START Page excerpt

Wednesday, October 21, 2009

Ode to a Night Nurse

Night Nurse. If you're a long time comics reader, the mere mention of those words likely brings a small smile to your face. For decades, likely since the moment Marvel published the first issue back in 1972, Night Nurse has been a running joke among fans, synonymous with lame or ridiculous comics. Want to snark on some hapless new title that came out? Give it the ultimate insult: it's worse than Night Nurse. Yes, for years Night Nurse has been the joke of the industry, which would be fine if it weren't for this terrible, astonishing secret: Night Nurse was actually very, very good.

Now, we know what you're thinking: wha? Vault, have you gone crazy? Are you off your meds? Did you fall out of bed and hit your head on a stack of Essential Defenders? At the risk of being shot by an Elf with a Gun, the answer is no, we have not gone crazy. Not only was Night Nurse a good comic, in many ways it was ahead of its time. So today we're going to take a look at the series and examine why it failed and why it has such a bad reputation among fans.

END Page excerpt

> [Exercise set]:
1. In the Night Nurse post, why does the writer say Night Nurse's long-standing reputation as the industry's joke is not fine?
2. According to the Night Nurse post, in what year did Marvel publish the first issue of Night Nurse?

START Information supplied

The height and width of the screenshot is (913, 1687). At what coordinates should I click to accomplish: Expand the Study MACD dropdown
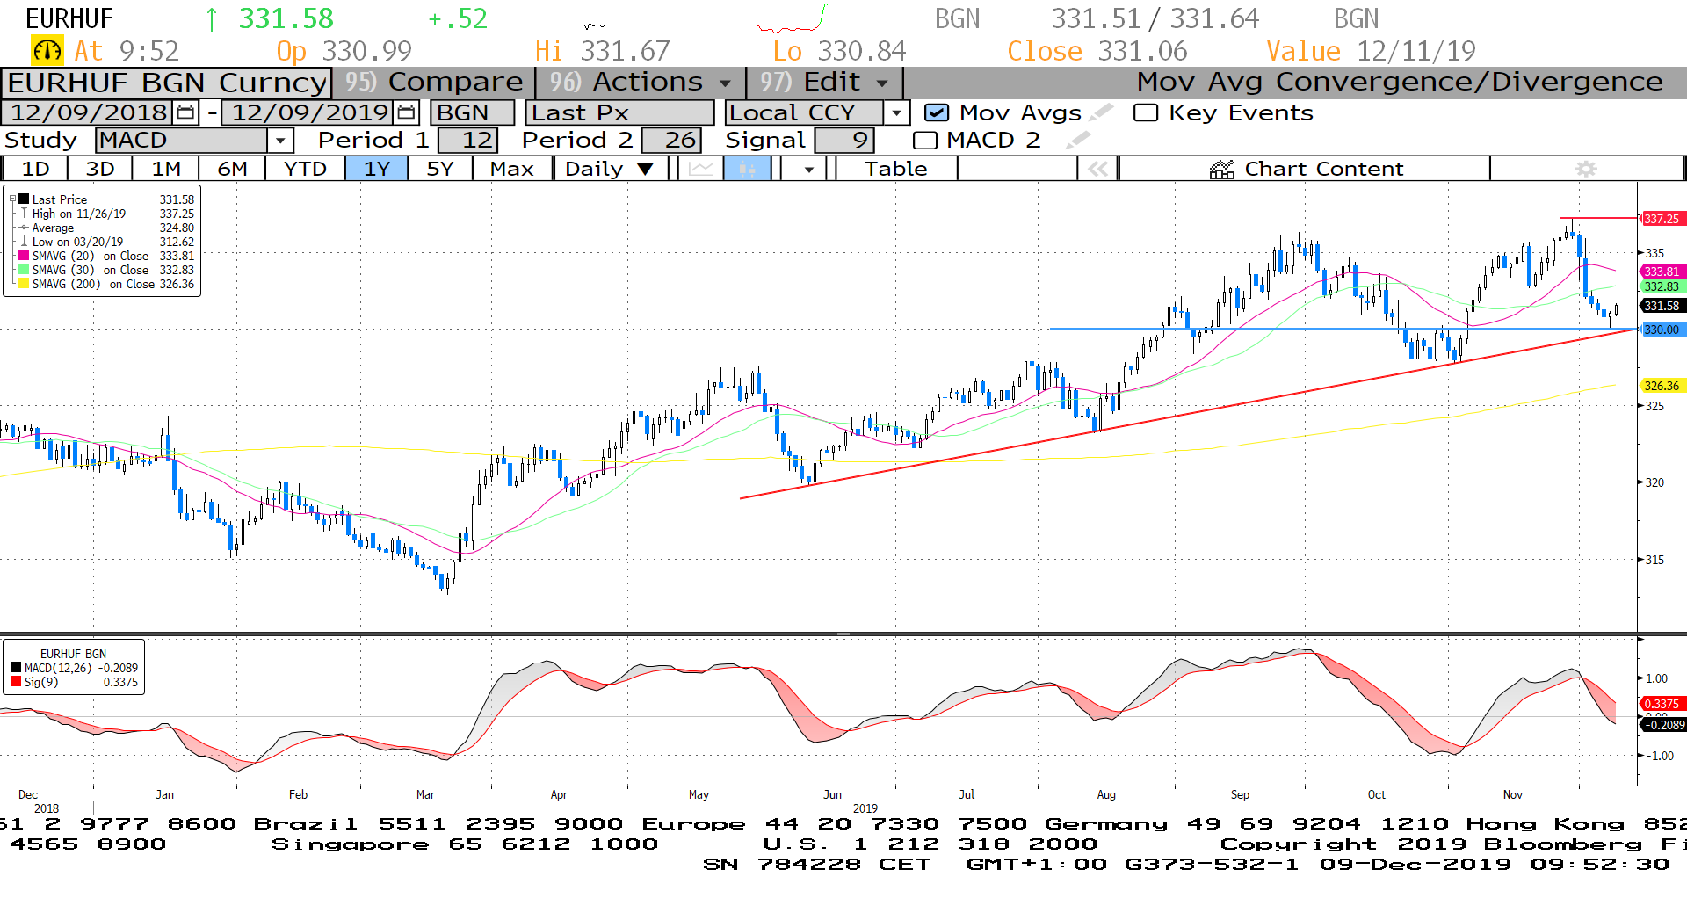[280, 140]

END Information supplied

> [Numbered responses]:
1. The writer says the joke would be fine except that Night Nurse was actually very, very good. The writer adds that in many ways it was ahead of its time.

2. 1972